The new card is pretty much exactly what one might expect. It has 12 gigabytes of GDDR5X memory running at 11.4 gigabits per second (the previous Titan X had 12 gigabytes of GDDR5X running at 10 gigabits per second), and 3,840 graphics cores (NVIDIA calls them CUDA cores) running at 1.6 gigahertz (up from 3,584 on the previous Titan X).
What's perhaps unexpected is that it's out so soon following the launch of the GeForce GTX 1080 Ti last month. Let's go over what this launch means for NVIDIA.
Keeping the Titan brand great
In previous generations, NVIDIA's Titan graphics cards would represent the company's unequivocal best graphics cards for gaming. However, over time, NVIDIA would bring those capabilities to its highest-end GeForce GTX cards for lower prices than the corresponding Titan cards, making said Titan products pointless.
Indeed, last month NVIDIA launched the GeForce GTX 1080 Ti for $699 which ultimately delivered the same or better performance as the $1,200 Titan X card launched in late July of 2016. Nobody in their right minds would buy that Titan X card once the 1080 Ti card launched, and NVIDIA knows that.
To that end, I expected NVIDIA to launch a fully enabled GP102 chip (the previous Titan X and 1080 Ti use a partially disabled version of the GP102 chip) under the Titan branding at some point to keep the Titan branding relevant (and, of course, to keep selling $1,200 graphics cards). The fact that the new Titan is here so soon, though, is a pleasant surprise and reflects positively on NVIDIA's ability to understand and serve its highest-paying customers.
A few stray observations
What I think is most telling, though, is the fact that NVIDIA rushed to update its Titan line via press release rather than, say, wait for its May GPU Technology Conference or some other "big" gaming/graphics related event to release the new card.
What this tells me is that the Titan-branded products have gone from essentially a "really profitable niche" to a core brand and product line that the company is determined to continue to support and keep current. In my view, this means that sales of the prior-generation Titan X were probably quite robust (since, after all, NVIDIA probably wouldn't care that much if it only sold a handful of these chips).
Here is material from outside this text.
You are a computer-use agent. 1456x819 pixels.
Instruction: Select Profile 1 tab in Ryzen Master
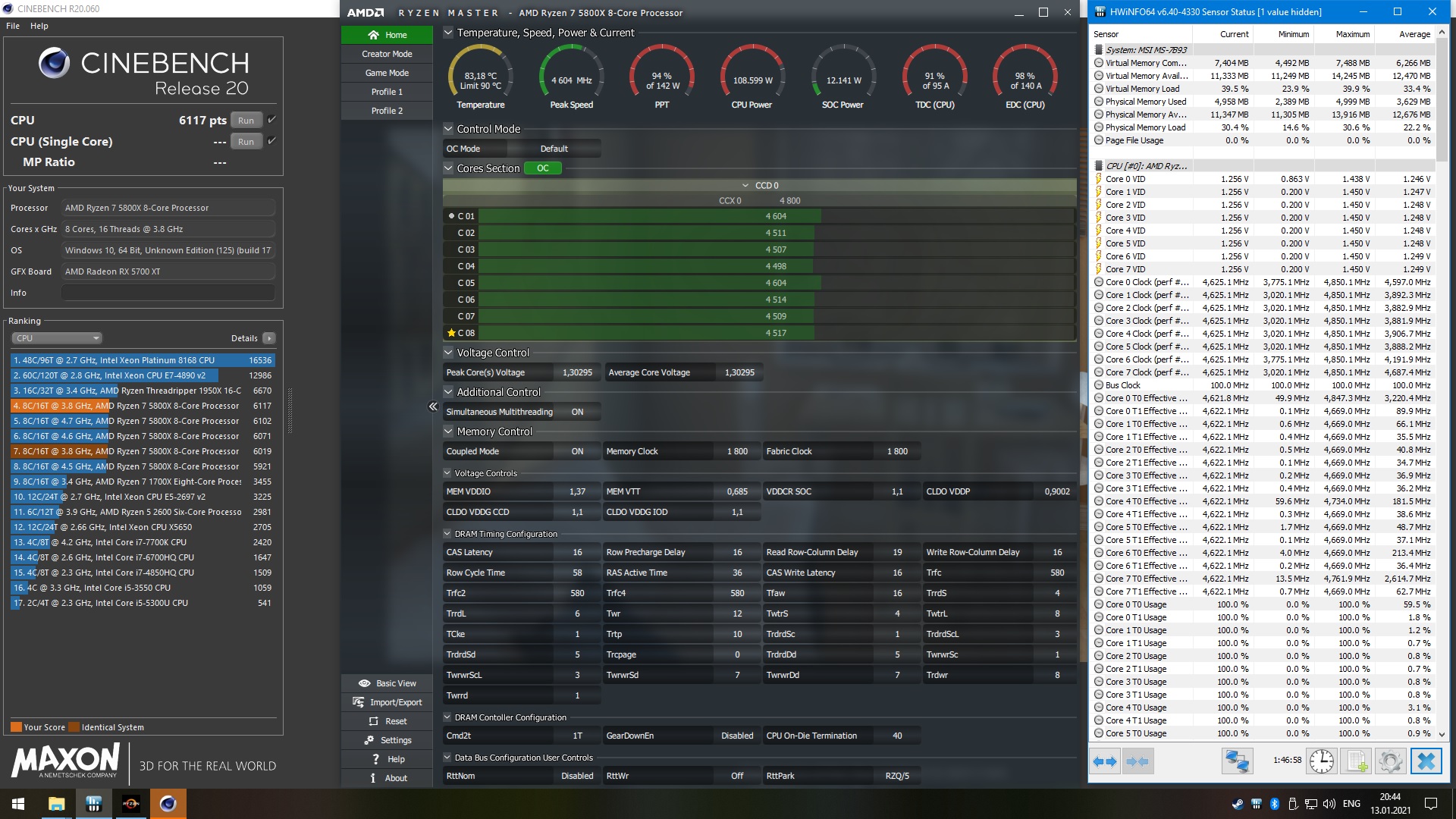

Another thing to keep in mind is that the GP102 chip that powers the old Titan X, GeForce GTX 1080 Ti, and new Titan Xp is a chip that NVIDIA sells to data center customers as well as its professional visualization customers. It's also quite large and thus relatively difficult to manufacture.
If NVIDIA can now spare the fully enabled GP102 chips to sell to prosumers/gamers for prices lower than it would likely get selling them as professional graphics processors, then it's likely that its manufacturing yields (and thus supply) of these fully capable chips is reasonable.